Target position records
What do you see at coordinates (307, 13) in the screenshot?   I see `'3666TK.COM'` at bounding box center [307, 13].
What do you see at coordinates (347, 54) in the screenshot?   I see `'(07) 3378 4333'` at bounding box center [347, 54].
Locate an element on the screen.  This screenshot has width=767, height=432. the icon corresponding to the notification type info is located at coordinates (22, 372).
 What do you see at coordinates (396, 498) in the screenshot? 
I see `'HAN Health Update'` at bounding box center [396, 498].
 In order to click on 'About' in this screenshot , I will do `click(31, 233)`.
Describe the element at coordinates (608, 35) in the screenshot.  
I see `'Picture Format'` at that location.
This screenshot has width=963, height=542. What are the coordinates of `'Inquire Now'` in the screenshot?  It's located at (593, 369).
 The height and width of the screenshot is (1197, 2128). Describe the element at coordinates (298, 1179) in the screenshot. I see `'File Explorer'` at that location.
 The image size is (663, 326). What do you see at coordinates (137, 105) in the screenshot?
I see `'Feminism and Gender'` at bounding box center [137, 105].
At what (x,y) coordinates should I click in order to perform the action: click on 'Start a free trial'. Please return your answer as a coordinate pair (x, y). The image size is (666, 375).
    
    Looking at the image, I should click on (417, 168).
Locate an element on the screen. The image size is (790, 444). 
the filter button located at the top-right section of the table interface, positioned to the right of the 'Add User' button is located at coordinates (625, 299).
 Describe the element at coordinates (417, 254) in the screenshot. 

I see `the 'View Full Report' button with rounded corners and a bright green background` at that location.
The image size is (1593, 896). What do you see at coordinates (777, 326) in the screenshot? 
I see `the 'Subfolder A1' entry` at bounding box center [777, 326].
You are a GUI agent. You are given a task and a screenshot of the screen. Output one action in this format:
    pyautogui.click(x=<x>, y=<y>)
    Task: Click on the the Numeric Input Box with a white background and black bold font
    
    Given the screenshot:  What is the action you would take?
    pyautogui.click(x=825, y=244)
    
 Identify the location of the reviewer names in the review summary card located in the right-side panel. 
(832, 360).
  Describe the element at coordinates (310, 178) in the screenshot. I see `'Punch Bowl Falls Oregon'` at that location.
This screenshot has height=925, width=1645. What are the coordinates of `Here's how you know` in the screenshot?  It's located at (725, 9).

* Your instructions:
Count the lines in the records that contain the string "action", treating uppercase and lowercase as different. Give only the number.

* Full output:
3